Diabetic Ketoacidosis (DKA)
Physiology:
Hyperglycemia:
➧ Increased hepatic production of glucose.
➧ Diminished glucose uptake by peripheral tissues.
➧ Insulinopenia / Hyperglucagonemia.
Ketoacidemia:
➧ The ketoacid is acetoacetic acid. The byproduct is acetone. The non-keto-acid is beta-hydroxybutyric acid.
➧ Increased lipolysis and hepatic ketogenesis
➧ Reduced ketolysis by insulin-deficient peripheral tissues.
Fluid and Electrolyte Depletion:
➧ Osmotic diuresis and dehydration due to hyperglycemia.
➧ On average, water deficit is about 5L, sodium 500 mmol, potassium 400 mmol, and chloride 400 mmol.
General Considerations:
➤ Initial presentation of Type I DM (Can also occur in Type II DM).
➤ Increased insulin requirements in Type I DM (Infection, Trauma, Myocardial infarction, Surgery).
➤ Mortality is 5% in patients under 40 y. Up to 20% of the elderly.
➤ Estimates of 5-8 episodes per 1000 at-risk diabetics annually.
➤ One of the more common serious complications of insulin pump users – occurs 1 per 80 months of treatment. Typically due to unrecognized pump failure.
➤ Essentials of Diagnosis:
➧ Acidosis with pH < 7.3.
➧ Serum bicarbonate < 15 .mEq/L.
➧ The serum is positive for ketones.
➧ Elevated anion gap (variable, may occur without gap).

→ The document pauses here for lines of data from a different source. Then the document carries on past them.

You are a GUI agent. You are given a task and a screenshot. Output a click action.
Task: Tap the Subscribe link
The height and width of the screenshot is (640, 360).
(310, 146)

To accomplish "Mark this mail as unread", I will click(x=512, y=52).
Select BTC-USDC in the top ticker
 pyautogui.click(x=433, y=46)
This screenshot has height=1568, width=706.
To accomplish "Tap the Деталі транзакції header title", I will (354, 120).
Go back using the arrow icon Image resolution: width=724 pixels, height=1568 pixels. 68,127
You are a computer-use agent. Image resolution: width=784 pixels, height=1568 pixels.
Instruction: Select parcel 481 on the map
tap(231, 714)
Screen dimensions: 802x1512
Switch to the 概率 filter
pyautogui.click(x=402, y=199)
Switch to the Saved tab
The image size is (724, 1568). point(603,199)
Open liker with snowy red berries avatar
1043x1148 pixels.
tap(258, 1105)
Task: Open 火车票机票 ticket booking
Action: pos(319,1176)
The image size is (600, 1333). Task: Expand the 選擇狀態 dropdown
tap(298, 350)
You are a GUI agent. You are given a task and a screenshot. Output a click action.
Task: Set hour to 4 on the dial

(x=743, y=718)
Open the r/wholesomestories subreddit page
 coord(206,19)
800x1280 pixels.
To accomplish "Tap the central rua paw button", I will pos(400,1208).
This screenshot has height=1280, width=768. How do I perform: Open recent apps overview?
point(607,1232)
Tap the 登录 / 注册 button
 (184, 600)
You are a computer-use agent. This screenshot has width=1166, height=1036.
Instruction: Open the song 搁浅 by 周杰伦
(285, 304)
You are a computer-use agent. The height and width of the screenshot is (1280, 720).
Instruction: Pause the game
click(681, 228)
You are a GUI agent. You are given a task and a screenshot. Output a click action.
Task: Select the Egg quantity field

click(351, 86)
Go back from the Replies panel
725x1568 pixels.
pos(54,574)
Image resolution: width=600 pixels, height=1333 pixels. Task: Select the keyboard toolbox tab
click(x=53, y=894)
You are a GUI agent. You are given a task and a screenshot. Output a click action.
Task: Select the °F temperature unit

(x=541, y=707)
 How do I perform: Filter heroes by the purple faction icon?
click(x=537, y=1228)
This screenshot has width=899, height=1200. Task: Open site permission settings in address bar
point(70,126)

➧ Hyperglycemia > 250 mg/dL (no correlation between the severity of hyperglycemia and severity of ketoacidosis).
Clinical picture:
Symptoms:
➧ Early: Polyuria, Polydipsia, Fatigue, N/V.
➧ Late: Stupor – Coma.
Signs:
➧ Rapid, Deep Breathing.
➧ Fruity breath odor of acetone.
➧ Tachycardia, Hypotension, mild Hypothermia.
➧ Abdominal Pain and Tenderness.
Laboratory Findings:
➧ Glycosuria 4+, Ketonuria.
➧ Hyperglycemia, Ketonemia, Low arterial blood pH, and Low plasma bicarbonate.
➧ Elevated serum potassium (despite total body potassium depletion).
➧ Elevated serum amylase (not specific for pancreatitis in this setting, use lipase).
➧ Leukocytosis.
➧ If hyperthermic, likely due to infection since pts with DKA are hypothermic if uninfected.
Management of DKA:
Insulin Replacement:
➧ Regular Insulin IV bolus 0.1-0.2 units/kg to ‘prime’ insulin receptors.
➧ Regular Insulin infusion at 0.1 units/kg/h.
➧ Then replaced with SC regular insulin when hyperglycemia and ketoacidosis are controlled.
➧ Then oral intake + SC intermediate-acting insulin.
Fluid Replacement:
➧ The typical deficit is 4-5 L.
➧ Initially, NS 1 L/h. x 2 h., then 0.5 L/h. x 1-2 h., then 200-300 mL/h. till correction.
➧ Switch to ½ NS if serum Na > 150 mEq/L.
➧ Add D5W if the glucose falls below 250 mg/dL, to maintain serum glucose 250-300 mg/dL to prevent hypoglycemia and cerebral edema.
Sodium Bicarbonate:
➧ 50 mmol
➧ Clinical benefit has not been demonstrated.
➧ Use to correct pH < 7, target pH of 7-7.2.
Potassium:
➧ 10-30 mEq/h. replacement to be started during the second or third hour of treatment.
Phosphate:
➧ Replete hypophosphatemia of < 1 mg/dL.
➧ 15 mmol K or Na phosphate in 100 mL saline.
➧ Replete slowly (3-4 mmol/h.) to avoid hypocalcemic tetany.
Treatment of Associated Infection:
➧ Antibiotics: as indicated.
➧ Cholecystitis and pyelonephritis may be particularly severe in these patients.